Mad Cool Festival 2025 Day Three: Finneas steals the show
Olivia Rodrigo bossed yet another festival headline gig last night (July 12), bringing her record-breaking Guts World Tour to Mad Cool and Spain’s Iberian Peninsula for a sensational pop show of the highest order. But, you know, quite a lot worth mentioning happened before that…
Read more about Rodrigo’s big moment in Madrid here, but if you’re wondering what went down on the many other stages across the Villaverde site – well, we can help. Scroll down for all of Team NME’s fave sets from Day Three at Mad Cool.
Rhian Daly, Liberty Dunworth, Alex Flood, Andrew Trendell
Drawing one of the biggest crowds that the Ouigo Stage has seen all week (especially in the still-punishing early evening sun) Marie Ulven – AKA Girl In Red – brought a whole lotta rockstar bravado to Mad Cool 2025. “Got my Ray-Bans on and I’m rolling with the boys – having all this swagger was never a choice,” she sang on ‘Doing It Again’. It’s a tough job, but someone’s got to do it.

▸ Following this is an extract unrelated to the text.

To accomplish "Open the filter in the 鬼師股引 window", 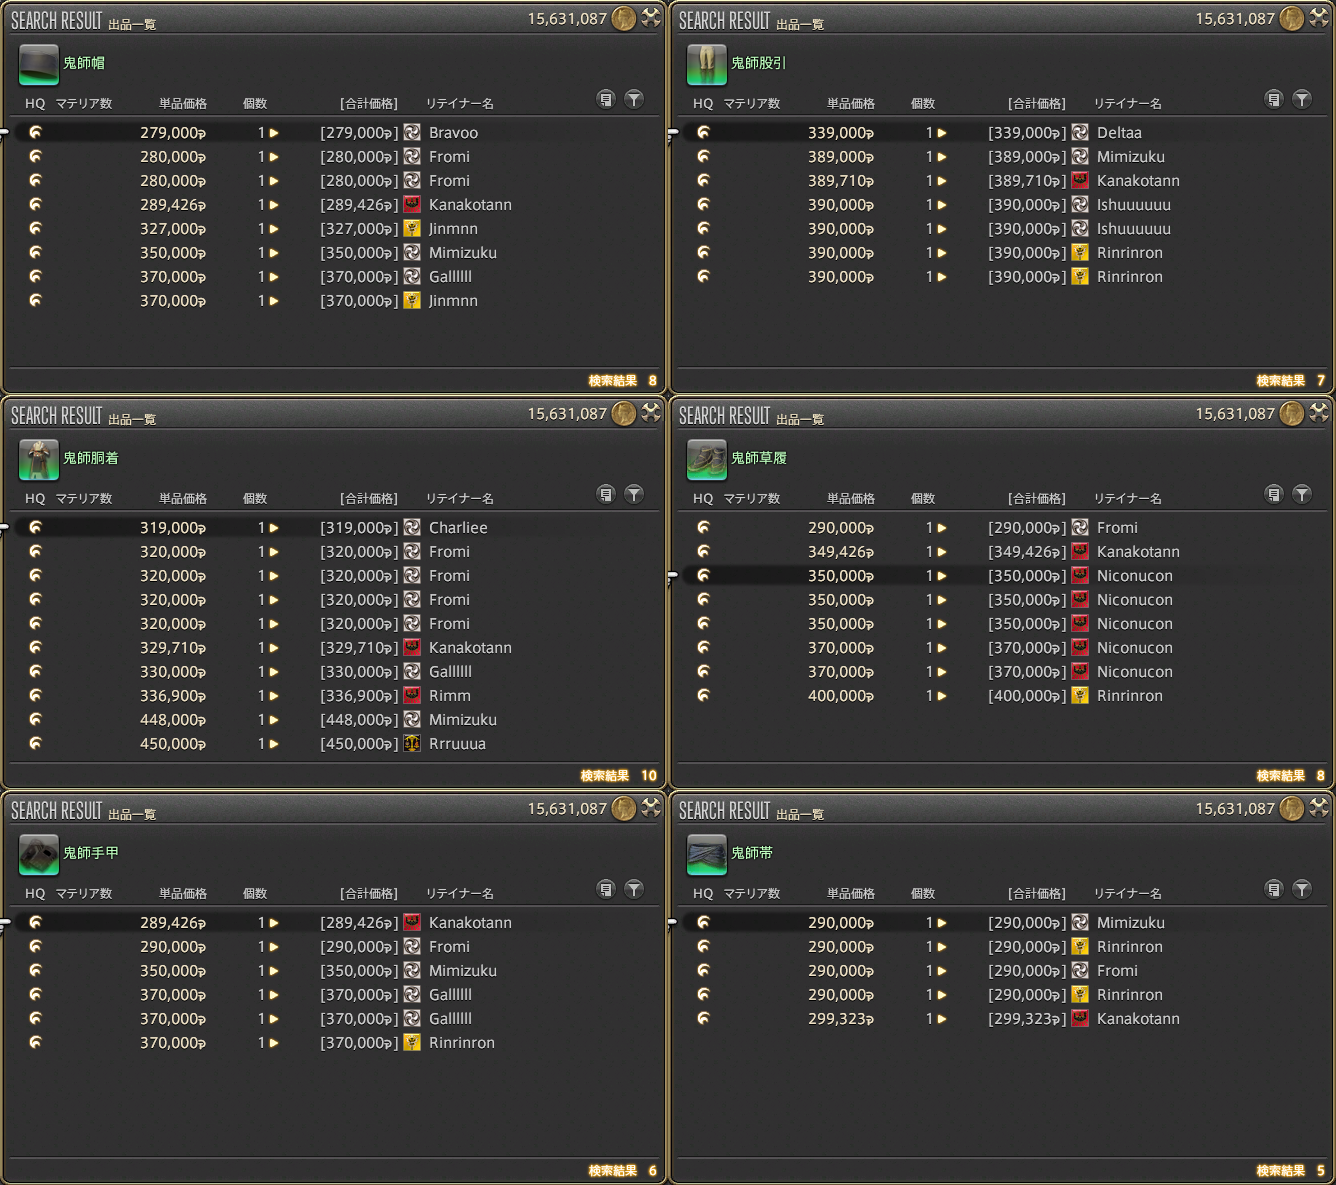I will 1302,99.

“This is my first time in Madrid,” she hollered, “and it’s a really fucking good idea, bitch,” introducing the punky indie of old fan favourite ‘Bad Idea!’. Her Spanish faithful had clearly been holding out for the Norwegian queer-pop icon. “This song is iconic for me because I’m a fucking lesbian,” she said, introducing the defiant and anthemic ‘Girls’ – a song about journeying through self-discovery to reach a place of pride. The crowd was with her every step of the way. The fiery ‘Dead Girl In The Pool’, a mass wave-along for ‘I’ll Call You Mine’ and the heart-wrenching, addiction-tackling new song ‘Hemingway’ made for set highlights, before Ulven closed with the euphoric ‘Seratonin’ and invited “hopefully Mad Cool’s biggest fucking wall of death” to kick off during ‘‘I Wanna Be Your Girlfriend’. Girl In Red’s first trip to Madrid was one to remember. AT

“We all slept like two-and-a-half hours last night to come play for you guys, but there’s nowhere I’d rather be,” Finneas told the Orange Stage crowd on Saturday, but there were no signs of lethargy during the singer-songwriter-producer’s set. While belting out ‘Till Forever Falls Apart’, he took charge of a waterhose that was keeping the audience cool and refreshed under the evening sun, spraying the front rows before clambering up onto his piano for the song’s final lines. Each track was delivered with similar levels of energy, from the hook-filled ‘The Kids Are All Dying’ to the grand finale of ‘For Cryin’ Out Loud!’ “I think during my little jump on stage I might have torn my jeans,” he told the sprawling audience at one point – evidence of a performer who was truly giving his all. RD

Over at the Mahou Cinco Estrellas tent, PVRIS delivered one of the most vigorous and impassioned performances of the entire Mad Cool weekend. Long before the doors opened, fans gathered en masse and eagerly waited in a queue that stretched as far as the eye could see. After the boisterous performance that followed, it was clear that their patience had paid off.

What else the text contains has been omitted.